Je m’explique ; « mon grand ou ma grande, tout comme mon petit ou ma petite » est clairement rattaché à l’univers de l’enfance. Si cela peut sembler sympathique, cela ne l’est pas sorti du cercle familial. En effet, un adulte qui dit cela à un autre adulte implique de fait une notion de hierarchie en se plaçant comme l’adulte face à l’autre qui est l’enfant. Cette personne juge dont son interlocuteur inférieur.

Cet article et son adjectif, lorsqu’ils ne sont pas objectifs (vous êtes plus grand ou plus petit que la normale par exemple) est principalement utilisé pour qualifier des personnes jeunes, des femmes où des personnes différentes sur le plan mental. Ainsi, que ce soit de la part d’un collègue un peu lourd, d’un supérieur hierarchique ou d’un ami, il y a une forte conotation paternaliste donc une subordination. De même, quand un commerçant dit aux clients « elle veut quoi la petite dame ou le petit monsieur » il n’y a clairement aucune marque de respect voir une condescendance affichée. Ici, ce n’est pas la taille physique objective qui est exprimée, mais la taille sociale. Rappellez vous d’Audiard faisant dire à ses personnages « mon petit père » et les scènes qui s’ensuivaient.

Ainsi, une personne jeune, et plus encore quand il s’agit d’une fille, est perçue comme incapable, ou tout du moins partiellement inapte, quand elle est ainsi qualifiée. Elle est placée dans une minorité fictive à laquelle il faut tout de suite répondre.

Ainsi mon/ma quand il est objectif (ma mère, mon voisin, mon collègue, etc.) est ainsi socialement parfaitement acceptable et fort utile. Mon/ma, dans un autre contexte, renvoit à l’avilissement et à la négation de l’individu en tant que tel, qui est alors déterminé par rapport aux qualités ou aux défauts qu’on lui prête subjectivement. Certains « amis » ne se permettent t-ils pas de qualifier leur « pote » de « mon con » en s’adressant à lui (plus rare chez les femmes). Ce qui n’est pas très classe, vous en conviendrez.

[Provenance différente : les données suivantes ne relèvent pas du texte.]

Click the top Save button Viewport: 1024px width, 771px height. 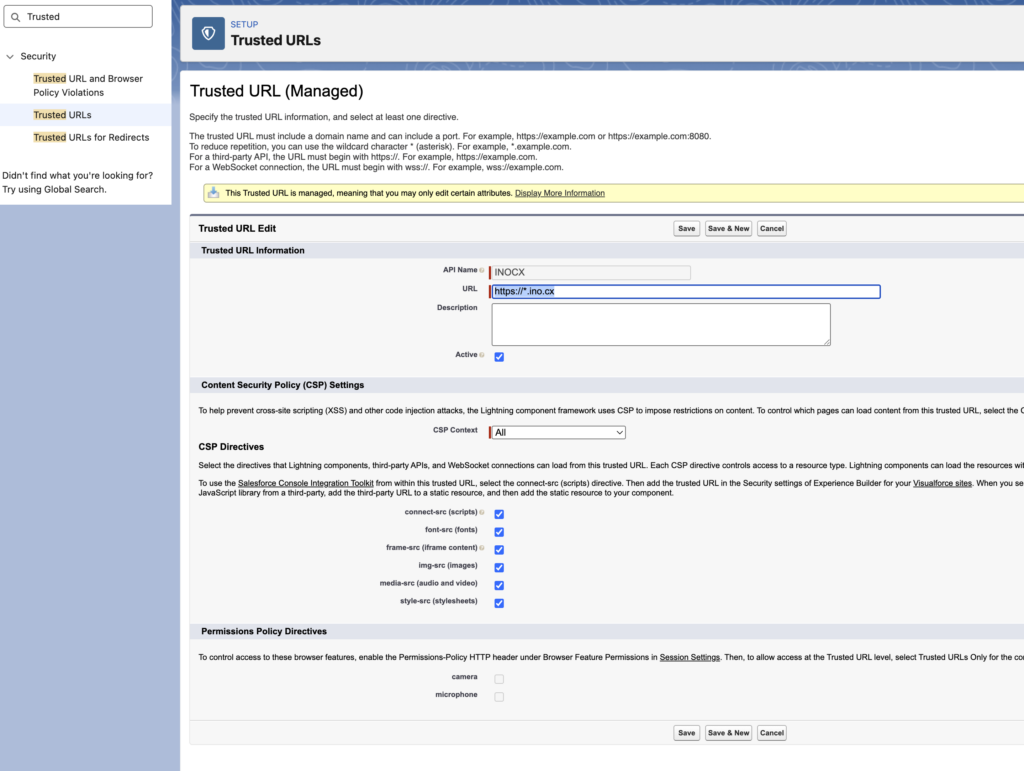[x=686, y=228]
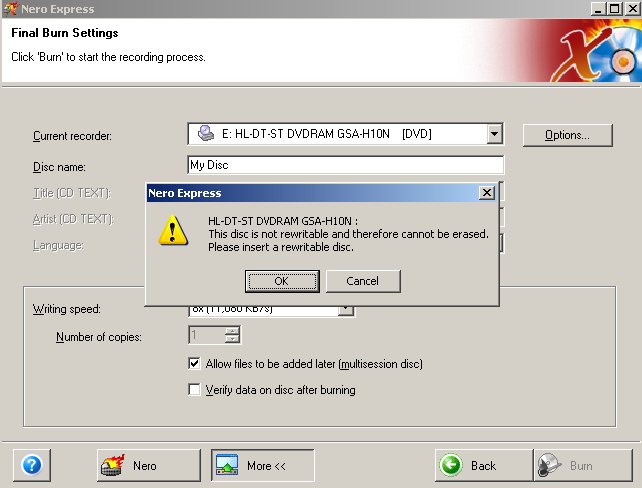Click the blue Help question mark icon

(x=31, y=465)
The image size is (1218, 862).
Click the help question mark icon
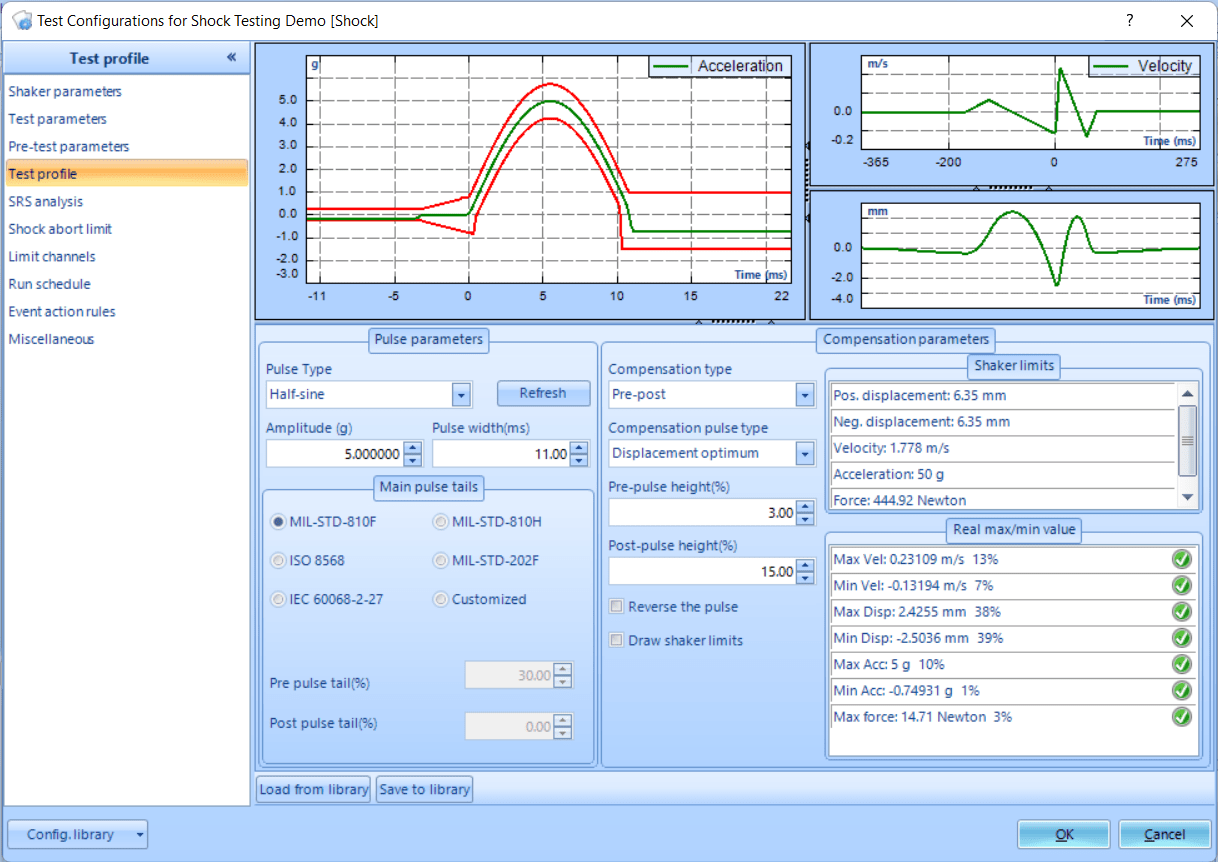click(1130, 20)
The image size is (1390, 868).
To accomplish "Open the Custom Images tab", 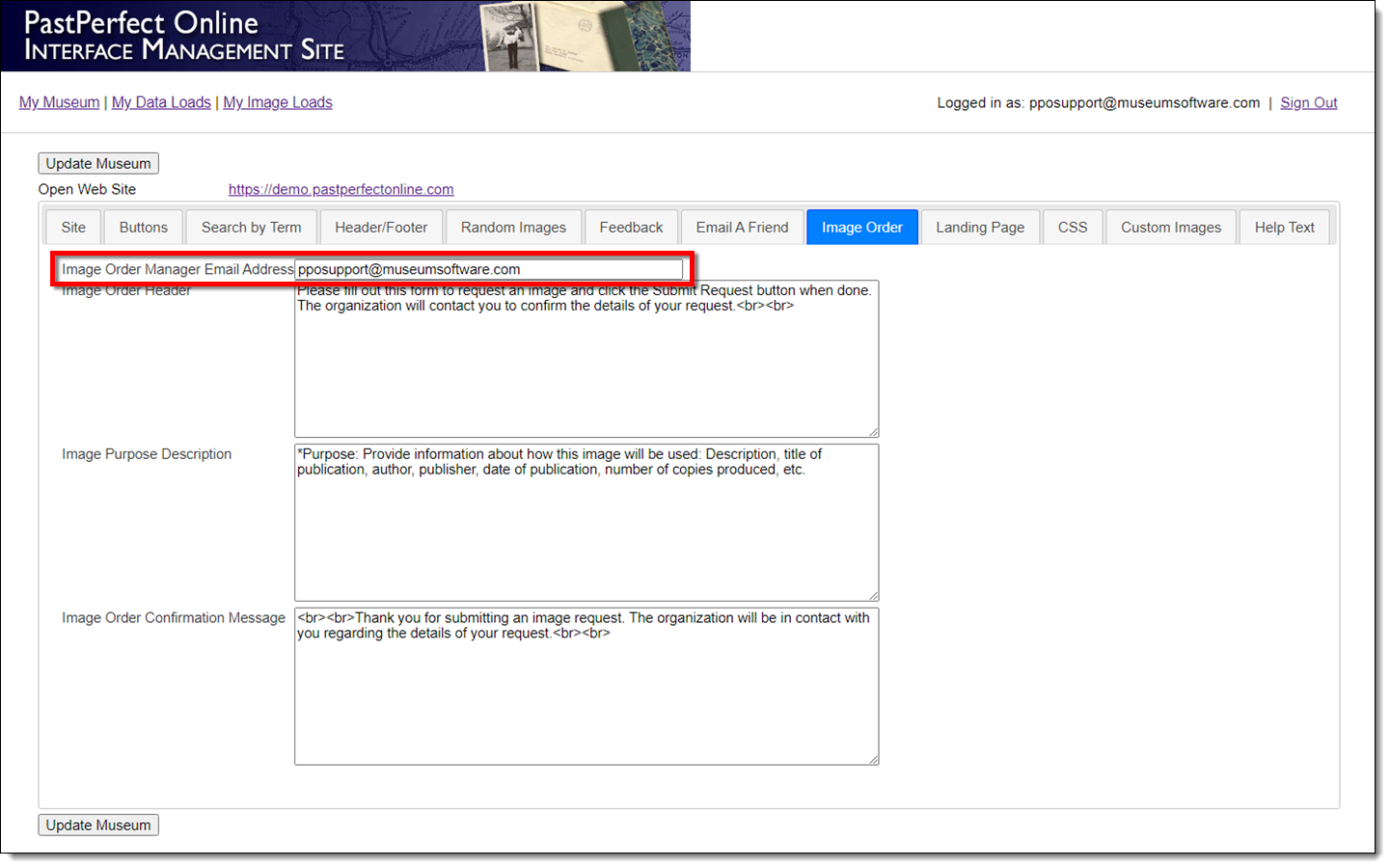I will (1170, 228).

Chez les femmes, on remarque assez souvent les collègues ou N+1 dire « mon/ma chéri(e) » à une personne plus jeune. Ce n’est pas spécialement affectueux, cela cache souvent un ordre ou une demande et c’est sensé, je dis bien sensé, apaiser les tensions. Sauf qu’en général, cela permet souvent à la collègue plus ancienne/cheffe de masquer un certain mépris. Dans les séries, quand une femme dit « ma chérie » à une autre, c’est rarement bienveillant. Soit elle lui prépare un sale coup, soit elle va lui faire la morale. Et ça se passe comment dans la vraie vie ? Le ton joue aussi pour beaucoup, tout comme la personnalité de la personne qui s’exprime. Il m’est déjà arrivé que des collègues sympathiques du même âge ou beaucoup plus agées me disent « ma chérie » sans que cela ne me choque, tout simplement parce qu’il n’y a pas de signe malveillant dans la voix ou la gestuelle. C’est quand même subtil, je vous l’accorde.

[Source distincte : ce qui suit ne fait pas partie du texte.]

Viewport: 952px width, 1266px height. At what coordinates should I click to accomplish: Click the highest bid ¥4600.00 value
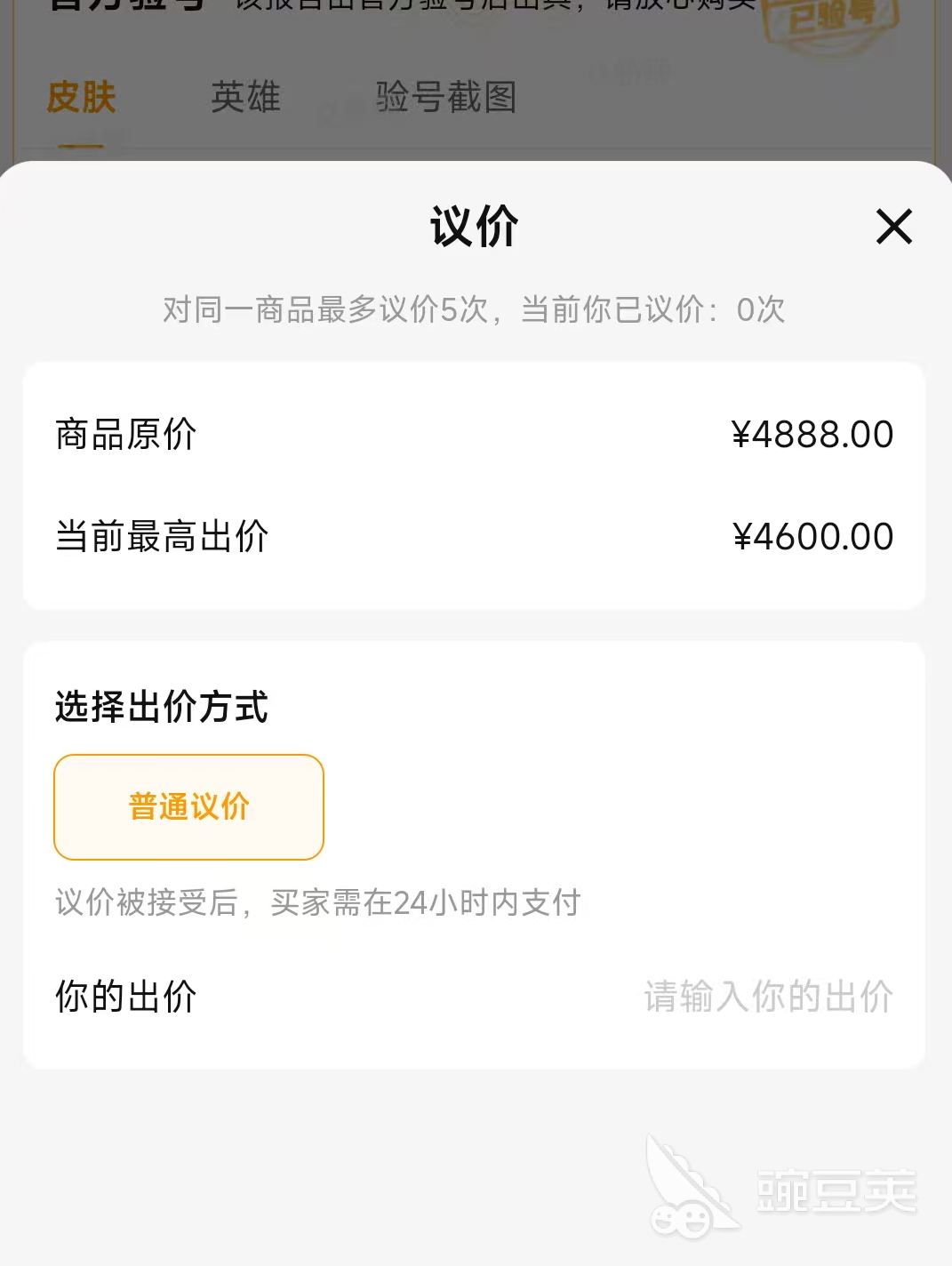[812, 537]
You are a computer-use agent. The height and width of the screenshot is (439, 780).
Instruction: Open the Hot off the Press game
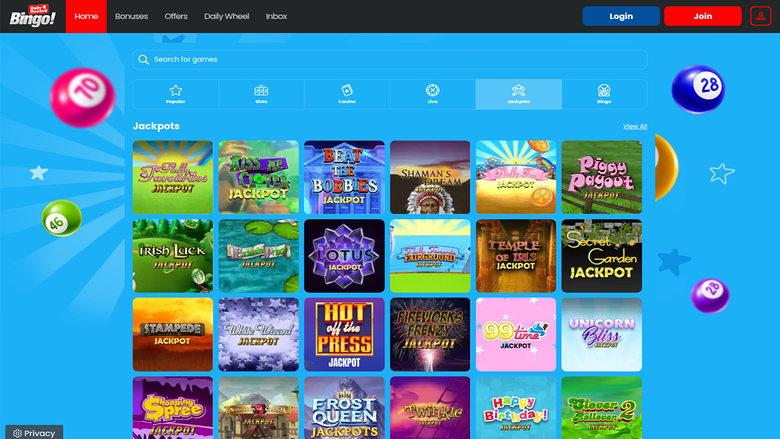(x=344, y=334)
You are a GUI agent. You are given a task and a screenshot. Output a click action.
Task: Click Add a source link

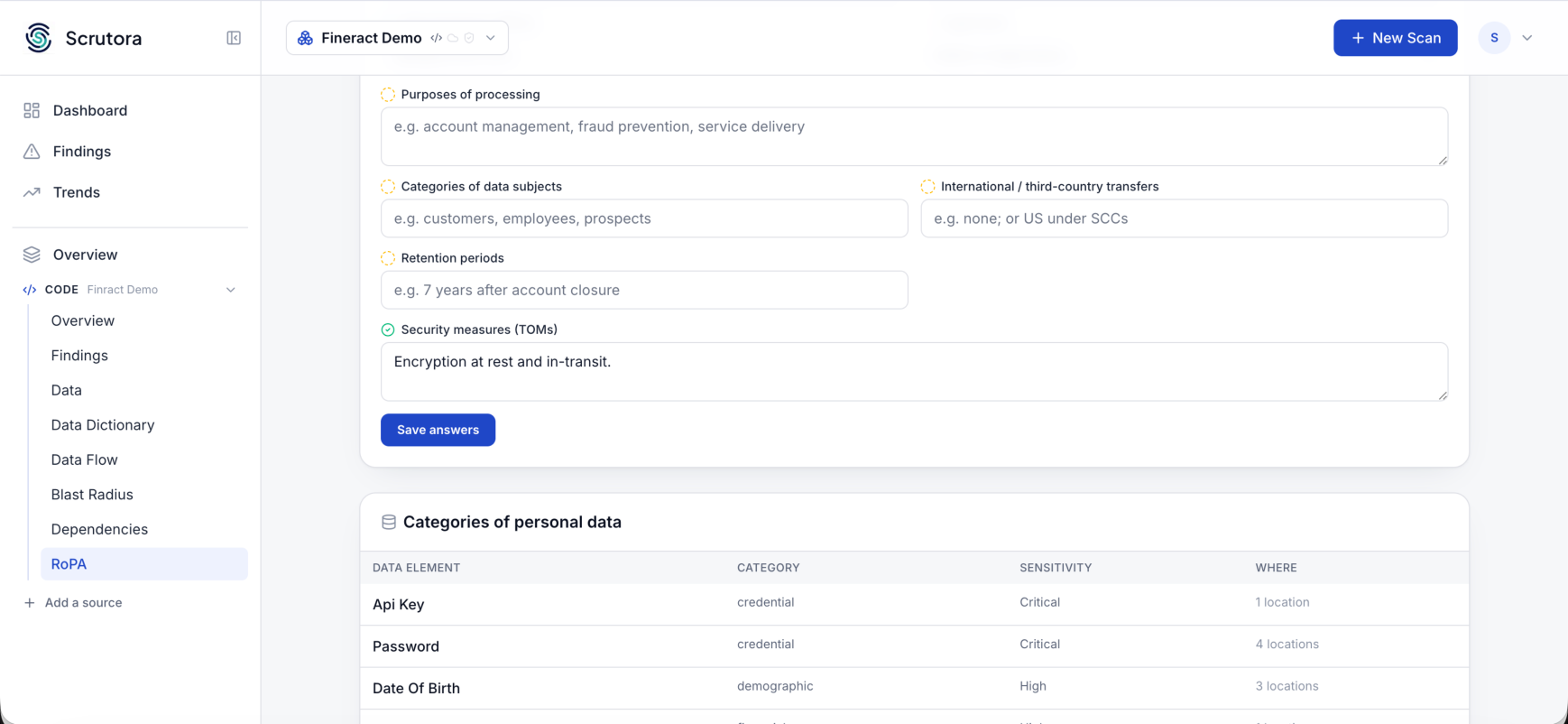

Ainsi, les personnes que l’on qualifie subjectivement suivant ces différents exemples peuvent ressentir un certain malaise manifesté par un petit rire nerveux, voire un raidissement qu’il faut reconnaitre et interpéter. Donc s’il vous plait, pensez-y la prochaine fois que vous entendrez ou emploirez cette tournure de phrase.